The Blood Storm
I said to him, “Are you saying each world has a different set of laws of nature because the dominant language differs? That makes no sense at all!”
Ossifrage explained it this way: “Sages and Prophets and Magicians and Learned Men of every world have some part of their Father’s authority. Your people think you are finding, and you do not know you are commanding. It is the power of all the Sons of Man.”
I turned back to Nakasu and asked him how he knew so much about other worlds.
Nakasu grunted, “I am a wayship station officer. My duties told me of all the worlds to which free troops and fighting slaves were shipped. Cargoes and passengers below the rank of Plebian, such as Untouchables or Abominations, all pass through my yard, which is the cleanest, most horoscope-compliant in ten turlongs! Our guildhouse took the prize money from the regional chapter four seasons in a row…”
A glum look wrinkled his chest and belly. “Passed through. The yard is no more mine. The section boss will find another butthole-boy.” A little grin started at about his belly button and spread, one sharky tooth at the time, to his hip. “Of course, no more filling out bills of lading for me, or shipping reports, or wayship horoscopes.”
Then the grin faltered and fled. “But what will they say to my mate? Is any of this part of my official fate? What if I just went home? Would everyone pretend everything is normal rather than admit to the magicians an unforetold event occurred?”
He stood up, his chest-face looking haunted and uncertain. It was the first time he had not had some stern or cruel look on his face. It was almost comical. He looked lost, and my heart went out to him.
But what could I tell him? What could I say? That I had messed up his life by accident? That he would never see his kids again? That it was all for the best?
Before I could think of anything, Ossifrage stood also, and pointed. “Behold!”
The windows had gone dark. The Chamber of Fated Rarities was unguarded.
4. Hidden
Ossifrage wafted us over there. Nakasu did not see anyone in the room with his enormous eyes, so Abby (without touching a switch or anything) made the gargoyles and totems carved of lampwood set into the ceiling flicker into yellow light.
In this room, there were a series of boxes and cages of various sizes stacked up in what looked like display cases, one atop the next, on tall racks reached by ladders made of black and living metal.
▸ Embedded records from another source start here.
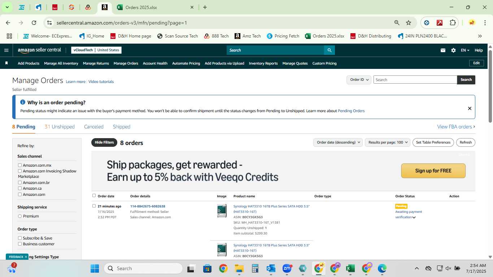
Task: Click the Sign up for FREE button
Action: click(433, 171)
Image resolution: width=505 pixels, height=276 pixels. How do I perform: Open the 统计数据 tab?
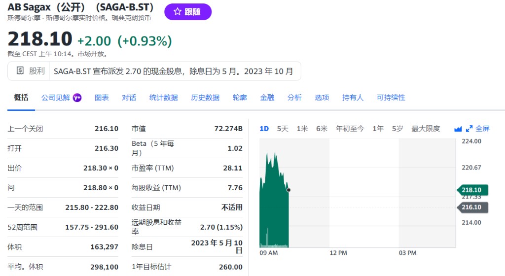pyautogui.click(x=163, y=98)
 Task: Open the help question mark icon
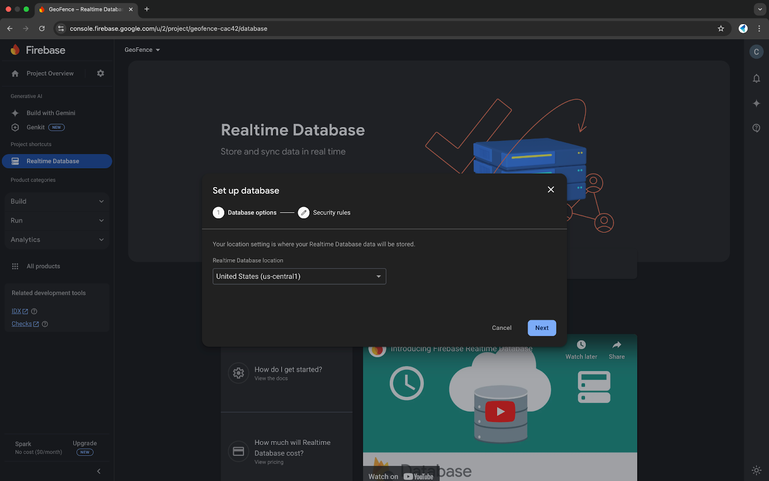(756, 128)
The racks were wood and set in stone bases, and the wood was lampwood, so the chamber had, to my eyes, an oddly modern look to it—because of the indirect lighting.
In the center of the chamber was a gold Moebius ring set in the floor. I saw the point in the room design, based on what Ossifrage had just told me: the lampwood could be turned from normal yellow light to twilight-banishing blue-white light with a thought, in an instant, and this would dampen any shadow magic in the chamber, if the rarities stored here were shadow artifacts and started acting up. Likewise, if any rarities were high magic, the Moebius coil could fan out an aura of twilight just by revving up, and quell them.
As we were being lowered from the window as if in an unseen elevator, I smiled smugly, and said to Abby, “You know, I think I am getting the hang of this world.”
A voice I recognized said in English. “Ill? Is that you? Ilya Muromets?”
I looked up. We were hanging in midair, not yet down on the floor, sinking slowly as Ossifrage lowered his finger. The voice was coming from one of the museum cases at the very top of the wooden rack. Here was a set of crystal boxes or cages of wire mesh holding treasures: a spear of ivory, a gem-encrusted book, a knife of obsidian stone, a mask of beaten gold with amber lenses for eyes, a gold arm-band cut with Viking runes, a hawk whose every feather was inset with precious stones, a cloak of jade wafers so thin light shined through them, a boar-spear, a fuller’s rod, a broom, a dragon’s skull, an iron kettle filled with silver coins shaped like crescents, a longbow formed of silvery fiberglass so transparent it faded out of view if you looked right at it, with a see-though quiver of glass arrows with diamond arrowheads hanging with it.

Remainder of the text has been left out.